=== Begin Enclosure ===

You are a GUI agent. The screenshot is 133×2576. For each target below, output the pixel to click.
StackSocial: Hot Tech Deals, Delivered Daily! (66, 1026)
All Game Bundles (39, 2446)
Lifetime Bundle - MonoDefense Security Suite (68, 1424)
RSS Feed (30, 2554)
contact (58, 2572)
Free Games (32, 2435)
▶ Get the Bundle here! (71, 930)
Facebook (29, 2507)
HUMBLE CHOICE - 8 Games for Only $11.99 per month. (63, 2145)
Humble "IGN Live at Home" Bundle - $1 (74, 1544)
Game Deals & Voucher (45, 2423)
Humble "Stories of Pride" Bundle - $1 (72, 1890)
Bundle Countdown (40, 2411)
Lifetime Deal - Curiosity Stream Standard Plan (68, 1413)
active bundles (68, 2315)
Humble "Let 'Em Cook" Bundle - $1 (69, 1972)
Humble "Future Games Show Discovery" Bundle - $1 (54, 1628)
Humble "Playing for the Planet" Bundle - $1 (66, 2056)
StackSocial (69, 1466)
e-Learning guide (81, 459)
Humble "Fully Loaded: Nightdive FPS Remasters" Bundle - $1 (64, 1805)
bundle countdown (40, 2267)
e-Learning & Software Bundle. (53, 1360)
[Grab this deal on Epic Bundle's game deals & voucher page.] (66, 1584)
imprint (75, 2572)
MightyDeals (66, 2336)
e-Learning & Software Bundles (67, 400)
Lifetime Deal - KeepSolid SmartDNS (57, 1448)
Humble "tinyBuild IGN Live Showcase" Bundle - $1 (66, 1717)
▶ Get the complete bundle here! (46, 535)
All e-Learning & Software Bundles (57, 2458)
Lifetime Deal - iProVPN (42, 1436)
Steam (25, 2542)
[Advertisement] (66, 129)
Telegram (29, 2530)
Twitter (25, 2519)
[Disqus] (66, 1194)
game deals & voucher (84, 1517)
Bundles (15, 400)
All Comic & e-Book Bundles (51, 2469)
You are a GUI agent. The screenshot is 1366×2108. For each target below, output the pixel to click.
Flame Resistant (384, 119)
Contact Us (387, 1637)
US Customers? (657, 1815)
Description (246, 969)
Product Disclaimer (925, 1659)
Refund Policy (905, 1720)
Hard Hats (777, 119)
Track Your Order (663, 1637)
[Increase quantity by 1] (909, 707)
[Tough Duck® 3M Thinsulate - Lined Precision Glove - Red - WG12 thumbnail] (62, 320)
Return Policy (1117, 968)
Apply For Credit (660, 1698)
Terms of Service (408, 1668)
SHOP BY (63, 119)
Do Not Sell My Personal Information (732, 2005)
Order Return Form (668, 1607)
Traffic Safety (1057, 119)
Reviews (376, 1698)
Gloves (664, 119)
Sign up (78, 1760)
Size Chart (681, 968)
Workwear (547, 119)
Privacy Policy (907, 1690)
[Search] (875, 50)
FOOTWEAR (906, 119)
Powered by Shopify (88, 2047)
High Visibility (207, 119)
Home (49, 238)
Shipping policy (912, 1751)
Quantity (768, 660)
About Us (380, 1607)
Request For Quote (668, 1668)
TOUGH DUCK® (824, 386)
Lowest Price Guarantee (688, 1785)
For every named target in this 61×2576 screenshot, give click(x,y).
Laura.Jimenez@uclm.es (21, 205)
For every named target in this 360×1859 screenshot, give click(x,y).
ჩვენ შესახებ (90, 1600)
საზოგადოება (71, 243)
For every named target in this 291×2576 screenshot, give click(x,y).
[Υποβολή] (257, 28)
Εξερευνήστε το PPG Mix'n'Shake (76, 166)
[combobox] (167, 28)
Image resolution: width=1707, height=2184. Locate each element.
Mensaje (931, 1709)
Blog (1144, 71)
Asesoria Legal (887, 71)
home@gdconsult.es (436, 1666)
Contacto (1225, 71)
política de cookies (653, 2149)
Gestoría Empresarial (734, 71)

=== End Enclosure ===

WHAT THE TASK ASKS:
Extract all of the data above and output it character for character.

SOLUTION FOR THIS TASK:
You are a GUI agent. The screenshot is 133×2576. For each target below, output the pixel to click.
StackSocial: Hot Tech Deals, Delivered Daily! (66, 1026)
All Game Bundles (39, 2446)
Lifetime Bundle - MonoDefense Security Suite (68, 1424)
RSS Feed (30, 2554)
contact (58, 2572)
Free Games (32, 2435)
▶ Get the Bundle here! (71, 930)
Facebook (29, 2507)
HUMBLE CHOICE - 8 Games for Only $11.99 per month. (63, 2145)
Humble "IGN Live at Home" Bundle - $1 (74, 1544)
Game Deals & Voucher (45, 2423)
Humble "Stories of Pride" Bundle - $1 (72, 1890)
Bundle Countdown (40, 2411)
Lifetime Deal - Curiosity Stream Standard Plan (68, 1413)
active bundles (68, 2315)
Humble "Let 'Em Cook" Bundle - $1 (69, 1972)
Humble "Future Games Show Discovery" Bundle - $1 (54, 1628)
Humble "Playing for the Planet" Bundle - $1 (66, 2056)
StackSocial (69, 1466)
e-Learning guide (81, 459)
Humble "Fully Loaded: Nightdive FPS Remasters" Bundle - $1 (64, 1805)
bundle countdown (40, 2267)
e-Learning & Software Bundle. (53, 1360)
[Grab this deal on Epic Bundle's game deals & voucher page.] (66, 1584)
imprint (75, 2572)
MightyDeals (66, 2336)
e-Learning & Software Bundles (67, 400)
Lifetime Deal - KeepSolid SmartDNS (57, 1448)
Humble "tinyBuild IGN Live Showcase" Bundle - $1 (66, 1717)
▶ Get the complete bundle here! (46, 535)
All e-Learning & Software Bundles (57, 2458)
Lifetime Deal - iProVPN (42, 1436)
Steam (25, 2542)
[Advertisement] (66, 129)
Telegram (29, 2530)
Twitter (25, 2519)
[Disqus] (66, 1194)
game deals & voucher (84, 1517)
Bundles (15, 400)
All Comic & e-Book Bundles (51, 2469)
You are a GUI agent. The screenshot is 1366×2108. For each target below, output the pixel to click.
Flame Resistant (384, 119)
Contact Us (387, 1637)
US Customers? (657, 1815)
Description (246, 969)
Product Disclaimer (925, 1659)
Refund Policy (905, 1720)
Hard Hats (777, 119)
Track Your Order (663, 1637)
[Increase quantity by 1] (909, 707)
[Tough Duck® 3M Thinsulate - Lined Precision Glove - Red - WG12 thumbnail] (62, 320)
Return Policy (1117, 968)
Apply For Credit (660, 1698)
Terms of Service (408, 1668)
SHOP BY (63, 119)
Do Not Sell My Personal Information (732, 2005)
Order Return Form (668, 1607)
Traffic Safety (1057, 119)
Reviews (376, 1698)
Gloves (664, 119)
Sign up (78, 1760)
Size Chart (681, 968)
Workwear (547, 119)
Privacy Policy (907, 1690)
[Search] (875, 50)
FOOTWEAR (906, 119)
Powered by Shopify (88, 2047)
High Visibility (207, 119)
Home (49, 238)
Shipping policy (912, 1751)
Quantity (768, 660)
About Us (380, 1607)
Request For Quote (668, 1668)
TOUGH DUCK® (824, 386)
Lowest Price Guarantee (688, 1785)
For every named target in this 61×2576 screenshot, give click(x,y).
Laura.Jimenez@uclm.es (21, 205)
For every named target in this 360×1859 screenshot, give click(x,y).
ჩვენ შესახებ (90, 1600)
საზოგადოება (71, 243)
For every named target in this 291×2576 screenshot, give click(x,y).
[Υποβολή] (257, 28)
Εξερευνήστε το PPG Mix'n'Shake (76, 166)
[combobox] (167, 28)
Image resolution: width=1707, height=2184. Locate each element.
Mensaje (931, 1709)
Blog (1144, 71)
Asesoria Legal (887, 71)
home@gdconsult.es (436, 1666)
Contacto (1225, 71)
política de cookies (653, 2149)
Gestoría Empresarial (734, 71)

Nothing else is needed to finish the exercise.